I've been experimenting with the limits of Lightroom's new Generative Remove feature. As with all image manipulation technology based on machine-learning that I have used to date, there are indeed limits—some probably caused by the particular contents of the samples used to train the neural network and others, I suspect, that are an inevitable result of manufacturing data to fill in the "holes" left by removed image elements.
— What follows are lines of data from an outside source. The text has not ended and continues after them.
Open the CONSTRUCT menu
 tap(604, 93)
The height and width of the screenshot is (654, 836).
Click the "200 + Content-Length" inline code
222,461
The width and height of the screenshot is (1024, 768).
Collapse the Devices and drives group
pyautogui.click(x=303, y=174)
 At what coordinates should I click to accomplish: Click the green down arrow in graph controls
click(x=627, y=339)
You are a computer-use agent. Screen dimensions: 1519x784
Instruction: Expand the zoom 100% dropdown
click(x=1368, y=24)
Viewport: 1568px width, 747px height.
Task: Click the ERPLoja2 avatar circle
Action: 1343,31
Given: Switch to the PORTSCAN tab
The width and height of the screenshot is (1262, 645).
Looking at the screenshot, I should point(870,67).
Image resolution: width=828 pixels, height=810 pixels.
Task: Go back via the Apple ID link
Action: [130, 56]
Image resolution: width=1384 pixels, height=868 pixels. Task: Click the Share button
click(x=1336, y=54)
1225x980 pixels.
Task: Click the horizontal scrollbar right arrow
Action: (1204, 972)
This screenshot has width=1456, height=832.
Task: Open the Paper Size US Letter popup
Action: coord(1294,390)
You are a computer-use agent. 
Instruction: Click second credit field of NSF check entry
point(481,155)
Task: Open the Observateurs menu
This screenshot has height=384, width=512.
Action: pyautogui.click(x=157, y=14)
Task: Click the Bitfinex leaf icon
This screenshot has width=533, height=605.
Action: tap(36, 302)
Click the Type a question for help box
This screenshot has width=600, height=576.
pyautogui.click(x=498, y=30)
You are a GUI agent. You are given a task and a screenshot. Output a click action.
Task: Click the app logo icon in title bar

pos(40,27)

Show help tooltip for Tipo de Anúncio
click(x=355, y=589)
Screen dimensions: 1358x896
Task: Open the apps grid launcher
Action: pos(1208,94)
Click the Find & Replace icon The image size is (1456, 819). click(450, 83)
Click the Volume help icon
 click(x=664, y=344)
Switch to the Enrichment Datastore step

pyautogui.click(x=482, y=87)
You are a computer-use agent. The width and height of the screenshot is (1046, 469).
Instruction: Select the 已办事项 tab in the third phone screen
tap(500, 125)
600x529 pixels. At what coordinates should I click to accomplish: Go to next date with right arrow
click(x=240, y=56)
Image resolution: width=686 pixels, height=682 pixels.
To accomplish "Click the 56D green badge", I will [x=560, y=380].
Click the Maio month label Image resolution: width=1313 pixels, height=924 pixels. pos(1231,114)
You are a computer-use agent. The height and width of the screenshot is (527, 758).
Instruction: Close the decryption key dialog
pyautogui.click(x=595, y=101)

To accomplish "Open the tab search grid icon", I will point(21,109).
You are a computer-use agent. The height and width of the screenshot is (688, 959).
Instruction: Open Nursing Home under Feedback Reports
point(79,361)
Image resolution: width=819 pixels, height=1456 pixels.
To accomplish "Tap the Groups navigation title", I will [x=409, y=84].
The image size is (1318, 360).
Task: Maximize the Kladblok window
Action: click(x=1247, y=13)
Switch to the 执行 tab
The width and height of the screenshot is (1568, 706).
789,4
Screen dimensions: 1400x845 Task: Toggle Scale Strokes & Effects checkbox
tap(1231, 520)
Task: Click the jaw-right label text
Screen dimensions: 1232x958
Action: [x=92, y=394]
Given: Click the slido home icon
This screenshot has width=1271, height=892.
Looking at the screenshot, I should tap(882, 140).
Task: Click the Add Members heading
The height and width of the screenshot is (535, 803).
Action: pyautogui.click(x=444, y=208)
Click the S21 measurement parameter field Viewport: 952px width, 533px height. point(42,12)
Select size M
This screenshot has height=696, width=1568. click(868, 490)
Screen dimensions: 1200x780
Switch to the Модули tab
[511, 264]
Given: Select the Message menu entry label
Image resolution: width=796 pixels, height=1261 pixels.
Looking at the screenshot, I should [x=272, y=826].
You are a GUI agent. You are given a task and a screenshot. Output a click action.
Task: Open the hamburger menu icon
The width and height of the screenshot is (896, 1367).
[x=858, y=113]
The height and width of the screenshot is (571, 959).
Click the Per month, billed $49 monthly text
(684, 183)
Still, with a little work, I've been able to produce results that are quite plausible from captures that previously seemed essentially hopeless. I've attached before-and-after renderings of a photo of a street crossing in Tokyo that was marred by distracting light and traffic signals as well as pedestrians who were cut off at the edge of the image frame. This strikes me as close to a worst case because the image includes people occluding other people: in some parts of the image you don't have the type of patterned background that would simplify the process of generating the fill-in data.
It took a bit of fiddling to coax the neural network to recognize what exactly I wanted to remove and to paint acceptable alternatives into the image. I also had to segment some of the removals and perform them sequentially, as is sometimes necessary when using Photoshop's Content Aware Fill, but the process was reasonably straightforward and the round-trip to Adobe's servers was commendably swift.
At 1:1, I can identify some artifacts, but for online posting this seems like a decent result. Even an 18x12-inch print looks fine at a reasonable viewing distance.